From: Ruediger Pluem <rpluem@apache.org>
Date: Fri, 26 Aug 2011 13:07:49 +0000 (+0000)
Subject: * Don't SEGFAULT if SSLProxyMachineCertificateChainFile is not set. Just skip the... 
X-Git-Tag: 2.3.15~346
X-Git-Url: http://git.ipfire.org/cgi-bin/gitweb.cgi?a=commitdiff_plain;h=e63cd2cc79998a656cb5a97a91e50ce763b211e9;p=thirdparty%2Fapache%2Fhttpd.git

* Don't SEGFAULT if SSLProxyMachineCertificateChainFile is not set. Just skip the additional lookups in this case.

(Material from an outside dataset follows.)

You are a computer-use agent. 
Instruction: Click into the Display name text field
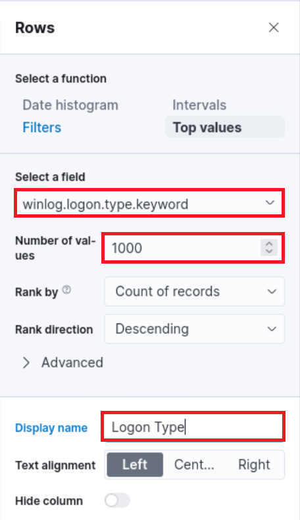193,427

git-svn-id: https://svn.apache.org/repos/asf/httpd/httpd/trunk@1162103 13f79535-47bb-0310-9956-ffa450edef68
---

diff --git a/modules/ssl/ssl_engine_kernel.c b/modules/ssl/ssl_engine_kernel.c
index 9ed669dc2b7..4cb918690f1 100644
--- a/modules/ssl/ssl_engine_kernel.c
+++ b/modules/ssl/ssl_engine_kernel.c
@@ -1803,6 +1803,7 @@ int ssl_callback_proxy_cert(SSL *ssl, X509 **x509, EVP_PKEY **pkey)

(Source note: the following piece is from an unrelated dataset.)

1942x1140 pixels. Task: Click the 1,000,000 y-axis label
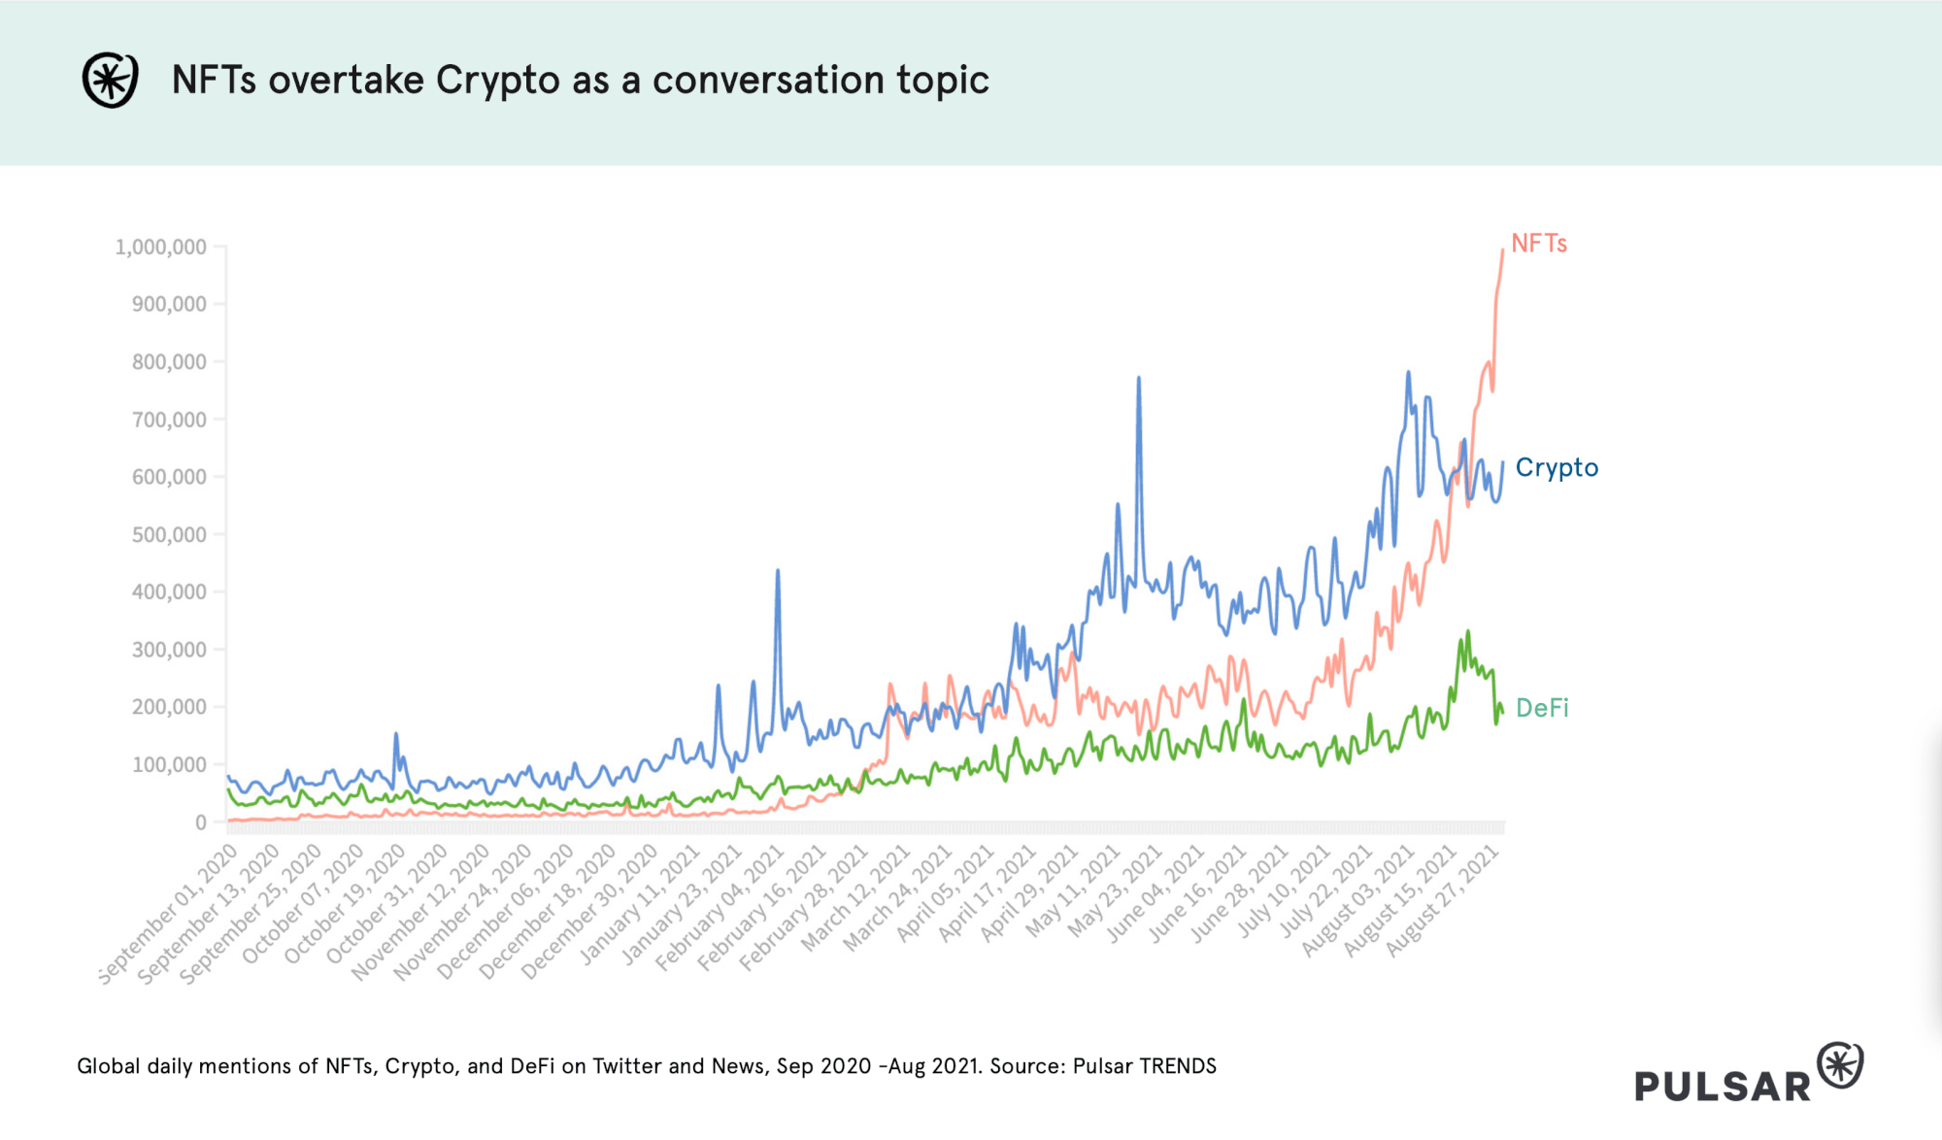[161, 248]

     STACK_OF(X509_NAME) *ca_list;
     STACK_OF(X509_INFO) *certs = sc->proxy->pkp->certs;
     STACK_OF(X509_INFO) *ca_certs;
+    STACK_OF(X509_INFO) **ca_cert_chains;
     int i, j, k;
 
     ap_log_error(APLOG_MARK, APLOG_DEBUG, 0, s,
@@ -1833,6 +1834,7 @@ int ssl_callback_proxy_cert(SSL *ssl, X509 **x509, EVP_PKEY **pkey)
         return TRUE;
     }
 
+    ca_cert_chains = sc->proxy->pkp->ca_certs;
     for (i = 0; i < sk_X509_NAME_num(ca_list); i++) {
         ca_name = sk_X509_NAME_value(ca_list, i);
 
@@ -1849,20 +1851,25 @@ int ssl_callback_proxy_cert(SSL *ssl, X509 **x509, EVP_PKEY **pkey)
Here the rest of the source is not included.